Xylem-specific expression of a GRP1.8 promoter::4CL gene construct in transgenic tobacco

Lignin is a complex aromatic polymer of vascular plants that provides mechanical strength to the stem and protects cellulose fibres from chemical and biological degradation. 4-Coumarate : CoA ligases (EC 6.2.1.12) are key enzymes for the biosynthetic pathway of monolignols which is an important complex aromatic polymer for lignin biosynthesis and tree growth. Recently, 4-coumarate : CoA ligase has been used as exogenous gene in transgenic plants to genetically modify the lignin biosynthesis pathway.

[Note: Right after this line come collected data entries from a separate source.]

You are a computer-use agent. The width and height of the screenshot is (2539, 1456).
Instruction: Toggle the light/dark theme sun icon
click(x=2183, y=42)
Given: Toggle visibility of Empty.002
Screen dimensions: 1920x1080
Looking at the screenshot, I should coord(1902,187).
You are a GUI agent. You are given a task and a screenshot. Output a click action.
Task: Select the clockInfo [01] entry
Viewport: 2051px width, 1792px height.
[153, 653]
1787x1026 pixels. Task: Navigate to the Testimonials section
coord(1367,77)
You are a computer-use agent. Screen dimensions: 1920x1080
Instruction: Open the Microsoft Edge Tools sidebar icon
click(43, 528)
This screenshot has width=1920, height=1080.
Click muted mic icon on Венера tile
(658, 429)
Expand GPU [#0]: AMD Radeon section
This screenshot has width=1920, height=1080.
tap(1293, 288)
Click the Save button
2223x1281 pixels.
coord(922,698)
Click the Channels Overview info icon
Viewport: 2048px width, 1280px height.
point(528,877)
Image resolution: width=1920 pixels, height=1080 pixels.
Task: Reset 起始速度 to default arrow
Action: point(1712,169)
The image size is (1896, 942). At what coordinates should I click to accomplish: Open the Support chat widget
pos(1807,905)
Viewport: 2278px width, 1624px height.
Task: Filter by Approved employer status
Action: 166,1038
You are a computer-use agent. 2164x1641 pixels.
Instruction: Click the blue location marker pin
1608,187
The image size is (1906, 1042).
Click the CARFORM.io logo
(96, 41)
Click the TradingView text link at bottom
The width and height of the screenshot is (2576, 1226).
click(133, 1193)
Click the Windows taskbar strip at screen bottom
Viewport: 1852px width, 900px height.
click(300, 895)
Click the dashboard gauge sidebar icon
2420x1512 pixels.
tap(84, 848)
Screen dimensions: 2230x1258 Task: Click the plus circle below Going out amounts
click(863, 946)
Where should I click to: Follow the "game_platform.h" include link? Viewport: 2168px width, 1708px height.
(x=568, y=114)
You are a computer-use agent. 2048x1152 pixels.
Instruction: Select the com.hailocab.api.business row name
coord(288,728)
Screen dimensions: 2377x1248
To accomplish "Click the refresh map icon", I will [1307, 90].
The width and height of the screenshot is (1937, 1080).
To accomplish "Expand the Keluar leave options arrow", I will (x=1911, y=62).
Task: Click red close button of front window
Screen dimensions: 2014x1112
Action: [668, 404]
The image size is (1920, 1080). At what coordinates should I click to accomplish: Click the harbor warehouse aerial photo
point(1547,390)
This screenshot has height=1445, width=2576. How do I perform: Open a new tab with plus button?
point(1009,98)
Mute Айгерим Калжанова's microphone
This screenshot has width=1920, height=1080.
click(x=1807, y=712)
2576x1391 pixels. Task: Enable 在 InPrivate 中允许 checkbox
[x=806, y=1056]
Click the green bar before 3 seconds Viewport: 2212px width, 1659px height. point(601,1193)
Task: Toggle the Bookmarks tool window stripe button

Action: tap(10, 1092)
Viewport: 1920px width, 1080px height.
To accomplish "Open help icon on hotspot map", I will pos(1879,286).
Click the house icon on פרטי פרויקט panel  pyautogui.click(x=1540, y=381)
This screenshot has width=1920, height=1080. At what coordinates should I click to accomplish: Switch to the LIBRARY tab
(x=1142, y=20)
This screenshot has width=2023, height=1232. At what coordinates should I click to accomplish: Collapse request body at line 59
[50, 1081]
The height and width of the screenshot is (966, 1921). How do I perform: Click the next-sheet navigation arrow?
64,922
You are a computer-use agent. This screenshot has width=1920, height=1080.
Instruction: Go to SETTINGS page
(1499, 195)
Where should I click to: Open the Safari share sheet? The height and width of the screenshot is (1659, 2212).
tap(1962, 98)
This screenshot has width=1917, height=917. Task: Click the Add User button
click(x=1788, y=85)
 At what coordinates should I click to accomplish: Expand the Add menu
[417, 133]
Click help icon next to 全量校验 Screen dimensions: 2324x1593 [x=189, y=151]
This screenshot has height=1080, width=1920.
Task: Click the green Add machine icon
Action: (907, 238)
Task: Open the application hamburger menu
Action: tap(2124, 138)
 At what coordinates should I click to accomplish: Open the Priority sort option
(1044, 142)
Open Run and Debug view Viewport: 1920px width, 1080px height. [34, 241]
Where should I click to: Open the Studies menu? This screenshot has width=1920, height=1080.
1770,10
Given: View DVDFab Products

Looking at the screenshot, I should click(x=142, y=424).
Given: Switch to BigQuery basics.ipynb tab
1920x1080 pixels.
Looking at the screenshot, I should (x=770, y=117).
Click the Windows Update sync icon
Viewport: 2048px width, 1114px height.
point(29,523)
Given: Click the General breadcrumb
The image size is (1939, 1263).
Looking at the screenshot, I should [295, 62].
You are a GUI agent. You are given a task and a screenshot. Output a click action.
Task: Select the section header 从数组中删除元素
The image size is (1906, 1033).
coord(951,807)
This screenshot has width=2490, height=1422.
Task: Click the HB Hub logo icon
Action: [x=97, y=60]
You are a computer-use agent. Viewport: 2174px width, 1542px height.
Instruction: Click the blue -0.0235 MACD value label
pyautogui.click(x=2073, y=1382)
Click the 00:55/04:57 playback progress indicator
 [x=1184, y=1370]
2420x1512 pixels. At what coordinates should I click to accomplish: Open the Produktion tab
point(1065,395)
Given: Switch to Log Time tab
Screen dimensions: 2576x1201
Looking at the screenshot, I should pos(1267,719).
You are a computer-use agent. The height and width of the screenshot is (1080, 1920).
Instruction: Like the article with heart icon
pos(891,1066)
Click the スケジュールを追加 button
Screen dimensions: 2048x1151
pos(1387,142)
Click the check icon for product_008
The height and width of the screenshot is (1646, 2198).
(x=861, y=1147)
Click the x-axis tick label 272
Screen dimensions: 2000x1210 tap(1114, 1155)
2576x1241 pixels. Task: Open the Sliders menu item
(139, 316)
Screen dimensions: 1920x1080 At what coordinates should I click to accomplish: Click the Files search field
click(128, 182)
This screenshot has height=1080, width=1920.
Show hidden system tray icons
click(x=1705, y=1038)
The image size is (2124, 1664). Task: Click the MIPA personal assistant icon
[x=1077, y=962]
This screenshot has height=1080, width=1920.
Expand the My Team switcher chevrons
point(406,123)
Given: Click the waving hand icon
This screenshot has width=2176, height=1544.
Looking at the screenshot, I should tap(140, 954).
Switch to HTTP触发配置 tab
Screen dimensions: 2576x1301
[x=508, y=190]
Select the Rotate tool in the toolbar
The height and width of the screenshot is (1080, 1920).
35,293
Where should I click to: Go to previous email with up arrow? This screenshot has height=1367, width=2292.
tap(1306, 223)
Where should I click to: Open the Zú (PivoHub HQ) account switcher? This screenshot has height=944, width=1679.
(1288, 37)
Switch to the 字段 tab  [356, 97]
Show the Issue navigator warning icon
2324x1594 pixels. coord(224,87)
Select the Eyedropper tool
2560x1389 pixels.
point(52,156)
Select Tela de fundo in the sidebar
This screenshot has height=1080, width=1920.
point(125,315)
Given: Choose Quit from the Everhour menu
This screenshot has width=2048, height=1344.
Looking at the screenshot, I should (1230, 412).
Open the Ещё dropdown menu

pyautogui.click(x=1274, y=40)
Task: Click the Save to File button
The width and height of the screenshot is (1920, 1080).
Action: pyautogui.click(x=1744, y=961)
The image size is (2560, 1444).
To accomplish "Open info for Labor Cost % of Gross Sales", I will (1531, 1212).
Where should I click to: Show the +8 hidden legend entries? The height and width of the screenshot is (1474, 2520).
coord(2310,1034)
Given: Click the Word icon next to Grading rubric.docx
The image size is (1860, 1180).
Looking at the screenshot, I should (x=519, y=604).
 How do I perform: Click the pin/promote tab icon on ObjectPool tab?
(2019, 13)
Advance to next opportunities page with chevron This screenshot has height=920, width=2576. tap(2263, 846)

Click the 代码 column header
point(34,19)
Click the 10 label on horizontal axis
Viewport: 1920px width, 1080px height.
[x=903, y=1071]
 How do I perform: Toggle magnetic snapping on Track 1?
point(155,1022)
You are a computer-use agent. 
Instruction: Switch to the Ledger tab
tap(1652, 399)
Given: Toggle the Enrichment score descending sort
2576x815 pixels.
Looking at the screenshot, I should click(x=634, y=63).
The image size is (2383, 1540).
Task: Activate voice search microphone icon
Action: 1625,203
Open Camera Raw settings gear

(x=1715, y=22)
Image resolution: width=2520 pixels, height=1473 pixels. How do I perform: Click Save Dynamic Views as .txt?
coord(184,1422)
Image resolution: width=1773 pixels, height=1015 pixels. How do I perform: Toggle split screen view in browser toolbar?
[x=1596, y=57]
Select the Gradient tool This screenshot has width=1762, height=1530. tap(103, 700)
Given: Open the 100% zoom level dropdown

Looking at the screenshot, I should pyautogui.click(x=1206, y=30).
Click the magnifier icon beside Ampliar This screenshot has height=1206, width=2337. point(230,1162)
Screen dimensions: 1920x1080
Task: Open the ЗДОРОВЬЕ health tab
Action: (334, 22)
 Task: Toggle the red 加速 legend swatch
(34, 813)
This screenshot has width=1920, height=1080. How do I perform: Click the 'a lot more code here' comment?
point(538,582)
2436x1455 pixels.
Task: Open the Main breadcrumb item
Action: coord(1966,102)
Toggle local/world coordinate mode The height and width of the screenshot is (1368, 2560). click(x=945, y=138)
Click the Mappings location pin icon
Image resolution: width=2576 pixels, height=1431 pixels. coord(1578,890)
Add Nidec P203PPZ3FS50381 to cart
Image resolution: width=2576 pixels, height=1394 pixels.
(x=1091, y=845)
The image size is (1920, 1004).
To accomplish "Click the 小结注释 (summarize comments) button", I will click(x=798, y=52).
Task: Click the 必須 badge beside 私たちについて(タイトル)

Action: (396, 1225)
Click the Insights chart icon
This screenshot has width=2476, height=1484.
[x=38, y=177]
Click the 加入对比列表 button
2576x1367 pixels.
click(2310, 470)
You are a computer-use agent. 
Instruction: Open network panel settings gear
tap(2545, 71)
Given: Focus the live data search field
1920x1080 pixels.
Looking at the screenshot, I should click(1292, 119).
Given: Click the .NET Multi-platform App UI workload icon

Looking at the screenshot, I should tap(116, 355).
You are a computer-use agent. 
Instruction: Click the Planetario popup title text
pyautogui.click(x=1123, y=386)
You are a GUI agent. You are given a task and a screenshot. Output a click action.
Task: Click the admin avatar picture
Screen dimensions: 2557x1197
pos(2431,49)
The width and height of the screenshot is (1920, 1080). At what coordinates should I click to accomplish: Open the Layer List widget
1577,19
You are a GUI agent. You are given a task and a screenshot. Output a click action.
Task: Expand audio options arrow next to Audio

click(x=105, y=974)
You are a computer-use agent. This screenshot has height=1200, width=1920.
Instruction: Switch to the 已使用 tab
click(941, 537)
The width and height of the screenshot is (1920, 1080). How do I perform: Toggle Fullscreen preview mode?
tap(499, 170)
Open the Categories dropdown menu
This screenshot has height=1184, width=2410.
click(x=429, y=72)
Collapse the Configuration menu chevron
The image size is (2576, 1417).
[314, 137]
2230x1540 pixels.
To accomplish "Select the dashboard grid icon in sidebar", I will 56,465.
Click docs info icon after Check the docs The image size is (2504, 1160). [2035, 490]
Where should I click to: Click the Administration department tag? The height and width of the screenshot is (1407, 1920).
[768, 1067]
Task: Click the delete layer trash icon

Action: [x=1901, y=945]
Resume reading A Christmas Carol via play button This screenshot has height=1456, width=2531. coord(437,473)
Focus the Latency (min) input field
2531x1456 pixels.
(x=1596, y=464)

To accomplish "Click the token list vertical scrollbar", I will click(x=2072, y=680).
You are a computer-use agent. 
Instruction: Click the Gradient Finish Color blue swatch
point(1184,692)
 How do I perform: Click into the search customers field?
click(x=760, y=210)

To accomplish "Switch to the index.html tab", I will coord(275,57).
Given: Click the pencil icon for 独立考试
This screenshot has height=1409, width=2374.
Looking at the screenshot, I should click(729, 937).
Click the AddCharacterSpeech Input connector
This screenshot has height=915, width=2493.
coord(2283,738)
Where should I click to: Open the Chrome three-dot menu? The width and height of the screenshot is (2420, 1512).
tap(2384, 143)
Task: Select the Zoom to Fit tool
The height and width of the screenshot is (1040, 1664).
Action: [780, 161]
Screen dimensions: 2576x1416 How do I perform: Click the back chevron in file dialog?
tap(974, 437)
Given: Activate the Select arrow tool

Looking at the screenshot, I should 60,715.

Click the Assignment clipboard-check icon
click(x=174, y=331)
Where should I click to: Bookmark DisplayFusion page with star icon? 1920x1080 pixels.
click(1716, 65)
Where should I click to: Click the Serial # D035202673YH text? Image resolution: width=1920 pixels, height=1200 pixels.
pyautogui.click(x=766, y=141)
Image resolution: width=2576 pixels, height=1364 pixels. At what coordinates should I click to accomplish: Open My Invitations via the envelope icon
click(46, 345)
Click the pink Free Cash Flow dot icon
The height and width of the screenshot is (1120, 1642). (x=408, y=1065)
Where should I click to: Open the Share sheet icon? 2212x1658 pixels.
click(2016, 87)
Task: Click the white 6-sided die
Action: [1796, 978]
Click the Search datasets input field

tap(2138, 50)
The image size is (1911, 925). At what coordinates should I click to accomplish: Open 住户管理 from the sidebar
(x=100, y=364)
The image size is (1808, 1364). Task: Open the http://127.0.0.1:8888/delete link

Since most lignin is produced in the vascular cells, a tissue-specific-expressed promoter in the vascular cell would be important and useful to change and modify the content of lignin. Here we report the existence of a promoter of GRP1.8 (the glycine-rich protein 1.8) in Sopho japonica L. (GenBank accession number AF250149) and studies on its function in transgenic tobacco. The promoter activity was analyzed in transgenic tobacco plants by histochemical staining of GUS gene expression driven by a 613-bp sjGRP1.8p promoter sequence. In sjGRP1.8p-GUS transgenic plants, intense GUS staining was detected in the xylem of the stem. To further investigate the regulation of the tissue-specific expression of the 4CL1 gene, we analyzed the activity of the 4CL1 gene which is sense orientated with the sjGRP1.8p promoter in transgenic tobacco. The Pto4CL1 gene was expressed in the stem of transgenic tobacco. The activity of the 4CL1 enzyme was increased 1–2-fold in the stem but not increased in the leaves of transgenic tobacco. In comparison with the control plants, the content of lignin was increased 25% in the stem but there was no increase in the leaves of transgenic tobacco.